三日坊主日記

本を読んだり、映画を見たり、宗教を考えたり、死刑や厳罰化を危惧したり。

死刑について考える12 再犯と更正

2008年02月06日 | 死刑

10歳の娘を強姦されて殺されたラーソン夫人は委員会でこう証言した。
「遺族の最大の恐れは、私たちの子どもや最愛の者を殺した殺人犯が、いつか釈放されるのではないかということです」
「他の人たちに危険が及ばないように、殺人犯を街から遠ざけてほしいのです。
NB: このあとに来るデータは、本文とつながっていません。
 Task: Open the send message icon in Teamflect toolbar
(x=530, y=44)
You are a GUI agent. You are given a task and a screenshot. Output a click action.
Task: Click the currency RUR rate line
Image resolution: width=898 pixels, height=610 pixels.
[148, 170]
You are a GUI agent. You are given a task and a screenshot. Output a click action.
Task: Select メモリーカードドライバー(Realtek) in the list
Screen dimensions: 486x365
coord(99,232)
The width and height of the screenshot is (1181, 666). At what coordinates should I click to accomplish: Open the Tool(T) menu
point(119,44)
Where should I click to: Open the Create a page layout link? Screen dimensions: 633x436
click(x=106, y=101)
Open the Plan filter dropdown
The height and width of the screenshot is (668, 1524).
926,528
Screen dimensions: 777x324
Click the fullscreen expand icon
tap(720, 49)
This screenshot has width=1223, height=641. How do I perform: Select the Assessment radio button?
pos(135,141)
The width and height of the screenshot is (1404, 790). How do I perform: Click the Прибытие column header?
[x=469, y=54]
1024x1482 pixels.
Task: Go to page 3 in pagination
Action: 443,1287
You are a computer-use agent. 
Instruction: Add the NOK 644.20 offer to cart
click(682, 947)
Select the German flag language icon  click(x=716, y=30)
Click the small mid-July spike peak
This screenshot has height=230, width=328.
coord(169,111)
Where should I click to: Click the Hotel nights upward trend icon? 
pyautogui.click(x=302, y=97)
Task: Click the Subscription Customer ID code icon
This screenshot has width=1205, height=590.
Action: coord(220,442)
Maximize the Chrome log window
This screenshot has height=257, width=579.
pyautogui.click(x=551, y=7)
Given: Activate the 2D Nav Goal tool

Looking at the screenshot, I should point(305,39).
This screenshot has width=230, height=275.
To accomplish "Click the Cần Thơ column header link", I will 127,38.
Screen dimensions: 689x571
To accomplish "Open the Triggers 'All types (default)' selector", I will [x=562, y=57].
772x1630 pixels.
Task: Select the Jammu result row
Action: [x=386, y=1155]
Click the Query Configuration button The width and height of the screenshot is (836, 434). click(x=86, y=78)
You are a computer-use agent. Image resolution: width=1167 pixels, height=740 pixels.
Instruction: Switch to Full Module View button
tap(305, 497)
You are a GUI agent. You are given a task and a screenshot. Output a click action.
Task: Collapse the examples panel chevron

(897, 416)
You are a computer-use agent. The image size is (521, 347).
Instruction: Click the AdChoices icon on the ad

私たちの多くにとって正義とは、殺人者が二度と再び人を殺すのではないかと心配しなくて済む、ということなのです」
(スコット・トゥロー『極刑』)

殺人犯が再犯したら誰が責任を取るんだということになる。
その際、こんなことが許されていいのか、といった論調で語られ、またそのほうが感情に訴えるから説得力がある。
しかし、犯罪を減らし、再犯を防ぐためには単なる感情論では何もならない。
刑務所や少年院で矯正のためにどういうプログラムをすべきか、刑務所から出てどうしたらいいのか、そうしたことこそ論じられるべきだと思う。
たとえば、薬物中毒の場合、ダルクやNAといった施設や自助グループがあることを教え、在所中から手紙のやりとりをするといったことが大切だし、そうした施設やグループがない地域には早急に作るべきである。

死刑を廃止すべきだというと、凶悪犯を野放しにするのかと言う人がいる。
死刑を廃止したなら、死刑相当の犯罪を犯した人は無期刑になるわけで、即釈放されるわけではない。
実際のところ、無期刑で仮釈放になった人が再犯するのは、ここ数年では0から1人である。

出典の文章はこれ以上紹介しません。